One very useful recent innovation, then, is the development and use of DOAC neutralizers capable of absorbing all current DOACs, and, thus, enabling hemostasis tests to be used as intended [83]. Our own experience is with a commercial product called DOAC-Stop, which can be added to DOAC-containing samples to facilitate more accurate testing for a wide range of assays, including factor assays, LA assays, and assays for APCR (activated protein C resistance) [81,84,85]. However, other commercial options are now available, and all have been shown to be effective in DOAC neutralization [81,83].

5.13. Harmonization and Standardization

Another innovation in hemostasis diagnostics is the process of harmonization and standardization in testing. Our own experience in this process includes harmonization and standardization within the EQA process, and also as applied to a large network of 60 laboratories performing routine coagulation tests with over 85 hemostasis instruments [86]. Using this process, our large network can now standardize, to single lots of routine reagents (e.g., PT/INR and APTT), single MNPT and ISI values for INR across all laboratories using the same PT reagent, common standardized reference ranges for all tests performed in the network using the same reagents and instrument class, as well as common therapeutic ranges for anticoagulant monitoring, including the APTT therapeutic range for UH. This process enables huge time and cost savings, as well as numerous other efficiencies across the entire network. Additional examples of harmonization and standardization initiatives are detailed elsewhere, and include the external quality assessment process [87,88].

6. Future Innovative Diagnostic Solutions in Hemostasis

Of course, no one has a magical crystal ball able to accurately identify future innovations that will provide improved diagnostic solutions in hemostasis. Nevertheless, we can conjecture, based on past experience.
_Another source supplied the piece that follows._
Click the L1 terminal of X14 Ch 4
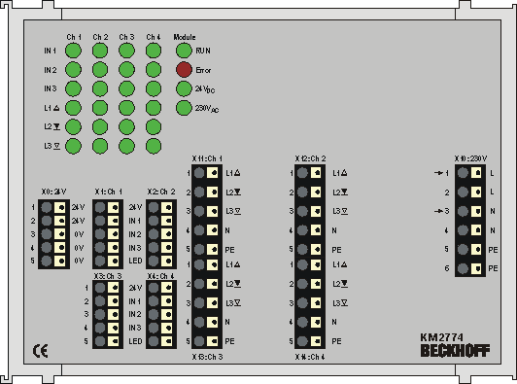 pos(310,264)
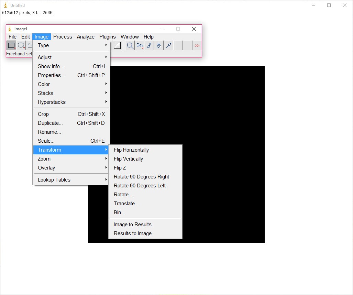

6.1. Anticoagualant Neutralizers

For DOAC neutralization, the current process requires adding the product (typically activated charcoal) to the sample containing the DOAC, and then centrifuging out the material with the DOAC absorbed out of the sample. Then, the ‘cleaned’ sample can be used for diagnostic testing. Although this process works, it requires additional time and effort, and for a busy lab, such as ours, performing in excess of 100 LA tests a week, it could be difficult to enact uniformly. Centrifugation is required because the activated charcoal product would itself interfere with the clot-detection optics of many automated hemostasis analyzers. Similarly, the product cannot be added to current reagents, since this would prevent subsequent centrifugation to remove the DOAC neutralizer. However, we have recently shown in a proof-of-concept paper that a liquid form of DOAC-Stop can be used without centrifugation for mechanical clot-detection instruments [83]. This may lead to the development of DOAC neutralizers added to select hemostasis reagents for immediate use in select mechanical test systems, and without the need for an extra centrifugation step.
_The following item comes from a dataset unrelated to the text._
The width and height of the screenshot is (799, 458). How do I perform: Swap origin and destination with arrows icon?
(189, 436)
6.2. Emerging Anticoagulants

We would also be naïve to think that we have seen the last clinical anticoagulant to be developed. The DOACs represent the current state of the art in clinical anticoagulant therapy, but there are other anticoagulants in development; for example, the so-called anti-FXI agents [89,90]. As such anticoagulants are developed and then deployed, manufacturers and laboratories will need to consider methods to monitor these agents (if required) and also to overcome unwanted interference in diagnostic assays (as required). Similarly, whilst aspirin reflects a classical antithrombotic, the anti-P2Y12 inhibitors were developed to improve the overall efficacy of antithrombotic therapies [91]. These include the agents clopidogrel, ticlopidine, ticagrelor, prasugrel, and cangrelor. Clinicians may want to periodically monitor the efficacy of these agents with platelet function assays, and perhaps some emerging POC methods. These evaluations could possibly take place in the cardiologists’ rooms and would ideally require only a finger-prick sample.
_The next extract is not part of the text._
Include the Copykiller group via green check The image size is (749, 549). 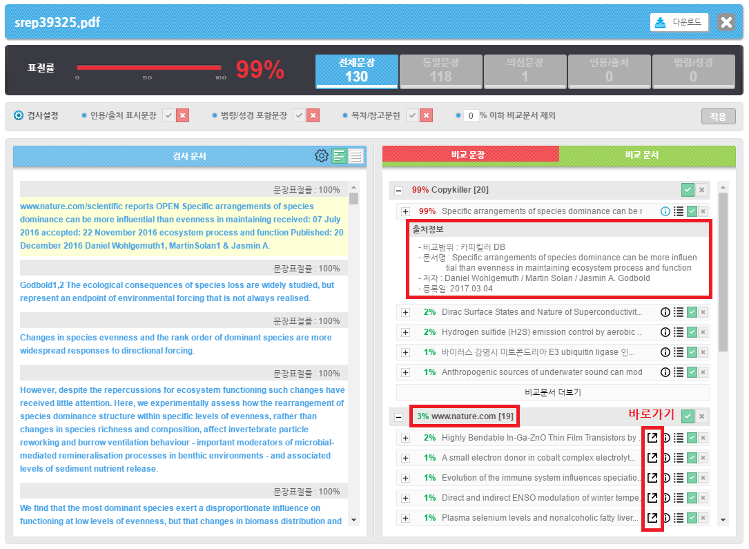coord(688,190)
6.3. Emerging Procoagulants

Similarly, there are a plethora of procoagulant or hemostasis rebalancing agents under development [10,11,66,67,68,69,70,71]. These could be applied to a wide range of patients at risk of bleeding, either because they have a deficiency (e.g., of FVIII, FIX, or VWF) or because they have been hemostatically challenged (e.g., trauma, menstruation, or surgery). Laboratories may need to monitor the efficacy of such treatments in select situations. Given the diverse nature of the products under development, broad or global assays, such as thrombin generation, will perhaps finally find a place in most hemostasis laboratories.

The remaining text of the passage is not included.